Value proposition – do they have it? Other than the overuse of the word “neuro” in company names, many promising startups have another thing in common: a wide spectrum of innovative solutions, albeit with rather non-conventional value propositions. Some of them can be a bit more straightforward:

  • Valve expects BMI to be integrated into its gaming Steam platform, quite possibly as a means of navigation and user experience but also as a key technology in its VR headset designed alongside HTC (HTC Vive). For large platform players like Valve, BMI can certainly add to the user experience even if it does not provide a completely futuristic perspective on gaming (at least during this first iteration).
  • Smaller startups Emotiv and MyndPlay are applying the technology in various wearables from hats to earbuds and headsets in a purely commercial manner that is easier to evaluate since it all comes down to functionality.
  • Higher-value startups like Kernel that managed to secure more than US$100 million in investments have chosen the neuroscience path and plan to converge multiple technologies like functional Near-Infrared Spectroscopy (fNIRS) to stimulate different parts of the brain and not only tackle the advances of mental diseases like Parkinson’s but also extend human cognitive capabilities, focus, and attention. As the technology evolves, this direct healthcare application with other value-added services can be a clear win for Kernel.
  • Last but certainly not least, there is Neuralink. Its initial key objective is to assist people suffering from severe spinal cord injuries and allow them to connect and operate digital systems, computers, and electronic devices using their brain. In a true non-conforming manner, without bridging economics with science evolution, Elon Musk describes Neuralink’s long-term objectives:
    • To work on human-machine symbiosis
    • Provide humanity the much-needed edge to adapt to its constantly increasing dependency on AI technologies
    • Increase human brain power by merging it with the digital world (the first step in the first iteration can be achieved through brain integration to smartphone technologies)
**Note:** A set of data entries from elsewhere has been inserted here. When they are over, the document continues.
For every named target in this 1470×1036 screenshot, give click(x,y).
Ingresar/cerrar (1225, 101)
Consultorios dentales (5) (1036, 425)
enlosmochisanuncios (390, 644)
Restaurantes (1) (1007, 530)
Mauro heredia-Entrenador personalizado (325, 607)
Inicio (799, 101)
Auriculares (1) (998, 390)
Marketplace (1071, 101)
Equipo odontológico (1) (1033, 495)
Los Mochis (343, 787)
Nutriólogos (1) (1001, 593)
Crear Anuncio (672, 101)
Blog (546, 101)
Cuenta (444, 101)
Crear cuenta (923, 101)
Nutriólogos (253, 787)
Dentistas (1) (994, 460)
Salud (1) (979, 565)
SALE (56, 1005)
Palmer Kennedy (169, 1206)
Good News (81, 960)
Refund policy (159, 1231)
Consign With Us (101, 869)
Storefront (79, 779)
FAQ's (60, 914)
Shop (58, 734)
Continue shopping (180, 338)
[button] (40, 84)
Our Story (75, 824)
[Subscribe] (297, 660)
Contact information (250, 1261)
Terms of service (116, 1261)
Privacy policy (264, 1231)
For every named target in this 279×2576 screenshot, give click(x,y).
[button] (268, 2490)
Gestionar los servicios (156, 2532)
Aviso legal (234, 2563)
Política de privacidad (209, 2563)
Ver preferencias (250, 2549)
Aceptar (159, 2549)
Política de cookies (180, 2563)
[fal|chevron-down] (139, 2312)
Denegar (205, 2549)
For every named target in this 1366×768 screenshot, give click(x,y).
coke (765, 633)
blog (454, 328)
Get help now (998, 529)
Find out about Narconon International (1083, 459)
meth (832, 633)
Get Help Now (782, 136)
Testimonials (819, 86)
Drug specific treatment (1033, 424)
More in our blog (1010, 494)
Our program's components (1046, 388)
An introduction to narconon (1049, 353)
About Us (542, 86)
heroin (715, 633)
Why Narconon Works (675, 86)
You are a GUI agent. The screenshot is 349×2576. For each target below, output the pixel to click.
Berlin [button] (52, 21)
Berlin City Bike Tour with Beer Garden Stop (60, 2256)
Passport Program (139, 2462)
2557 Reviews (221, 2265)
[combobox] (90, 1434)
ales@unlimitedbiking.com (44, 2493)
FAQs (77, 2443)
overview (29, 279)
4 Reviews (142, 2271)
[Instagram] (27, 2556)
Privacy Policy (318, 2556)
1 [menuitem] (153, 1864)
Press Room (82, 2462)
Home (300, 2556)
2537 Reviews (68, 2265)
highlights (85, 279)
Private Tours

Incoming market disruption? Quantifying the financial potential of a brain interface technology in the consumer market is rather challenging since it may all come down to the sum of technical details. In short, if the end product is more or less an “expensive gimmick,” then investment rounds will take a significant blow. On the other hand, if it does manage to find its way in gaming, entertainment, smart home, or even telemedicine applications, then it will most likely not only transform but also disrupt said markets.